Top executive indicted in Upper Big Branch mine disaster

| December 5, 2014

On April 5, 2010, 29 workers in the Upper Big Branch mine near Whitesville, West Virginia died in a methane gas explosion, fed by illegally high levels of highly flammable coal dust. For the first time in the state’s history, a top executive – who has been called the “dark lord of coal country” – has been indicted for the safety violations that resulted in the tragedy.

Last month Donald L. Blankenship, the former CEO of Massey Energy, which owned the mine, was charged with violating federal mine safety regulations, conspiring to impede investigators and committing securities fraud. He faces up to 31 years behind bars.

According to the New York Times, despite West Virginia’s long history of mine disasters, the economic impact of the industry has historically given mine owners like Massey – the largest coal producer in Appalachia – an advantage in the state’s courts. Blankenship was able to overturn a 2002 fraud ruling against him that awarded $50 million to several small mining companies.
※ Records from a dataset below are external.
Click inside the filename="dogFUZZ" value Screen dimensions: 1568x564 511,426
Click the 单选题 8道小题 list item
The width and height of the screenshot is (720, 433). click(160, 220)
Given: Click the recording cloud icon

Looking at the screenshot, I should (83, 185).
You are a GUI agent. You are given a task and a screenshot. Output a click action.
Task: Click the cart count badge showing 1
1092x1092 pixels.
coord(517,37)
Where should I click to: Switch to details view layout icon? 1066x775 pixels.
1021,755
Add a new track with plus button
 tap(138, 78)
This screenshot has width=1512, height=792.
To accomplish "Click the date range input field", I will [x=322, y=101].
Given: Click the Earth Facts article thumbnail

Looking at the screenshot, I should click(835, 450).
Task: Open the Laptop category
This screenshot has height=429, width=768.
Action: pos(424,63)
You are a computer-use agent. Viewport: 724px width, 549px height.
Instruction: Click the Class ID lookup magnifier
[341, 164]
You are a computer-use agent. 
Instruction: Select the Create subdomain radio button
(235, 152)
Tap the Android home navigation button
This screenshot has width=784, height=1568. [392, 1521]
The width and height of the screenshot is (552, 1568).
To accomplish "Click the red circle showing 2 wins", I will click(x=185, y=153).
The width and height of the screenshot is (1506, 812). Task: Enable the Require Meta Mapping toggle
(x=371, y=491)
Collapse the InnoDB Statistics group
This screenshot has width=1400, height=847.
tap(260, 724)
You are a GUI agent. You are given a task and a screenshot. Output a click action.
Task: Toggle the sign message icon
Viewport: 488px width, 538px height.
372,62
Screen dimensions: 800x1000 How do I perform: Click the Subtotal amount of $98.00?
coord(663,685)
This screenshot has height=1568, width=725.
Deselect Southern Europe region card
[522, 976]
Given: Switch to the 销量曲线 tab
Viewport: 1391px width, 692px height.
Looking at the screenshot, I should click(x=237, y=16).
In 2004 Blankenship appealed the decision and contributed $3 million in campaign funds to help land a like-minded justice on the state’s Supreme Court. In addition, one of the three justices responsible for reversing the ruling was spotted vacationing with Blankenship on the French Riviera. The U.S. Supreme Court, however, stepped in and reversed the state’s decision in 2009, noting that elected judges should recuse themselves when there are obvious conflicts of interest.

The investigation of the Upper Big Branch explosion put the blame squarely on Massey Energy. A May 2011 report by the Governor’s Independent Investigation Panel stated that “ultimately, the responsibility for the explosion lies with the management of Massey Energy. The company broke faith with its workers by frequently and knowingly violating the law and blatantly disregarding known safety practices while creating a public perception that its operations exceeded industry safety standards.”

In the 28 months before the disaster, Massey was cited for violations 835 times, and Upper Big Branch was rated one of the most dangerous mines in the country in 2008, according to the Washington Post.

According to the federal grand jury’s indictment of Blankenship, he knowingly disregarded – and even intentionally violated – safety regulations. In the year before the explosion, he ignored a total of 249 reports detailing safety violations at the mine, yet demanded he receive mine production updates every 30 minutes – even when he was away from the office. In memos, Blankenship, now retired, ordered management to redirect workers’ time from safety-related duties – like sweeping up coal dust, strengthening roofs and installing ventilation systems – to coal production. In addition, the indictment charges that Blankenship threatened managers who expressed safety concerns, actively conspired to hide violations from inspectors and lied on securities filings.

Blankenship has denied any wrongdoing that contributed to the disaster – the deadliest in the nation since 1970. His lawyer called him a “tireless advocate for mine safety,” and argued that the indictment was a result of “his outspoken criticism of powerful bureaucrats.”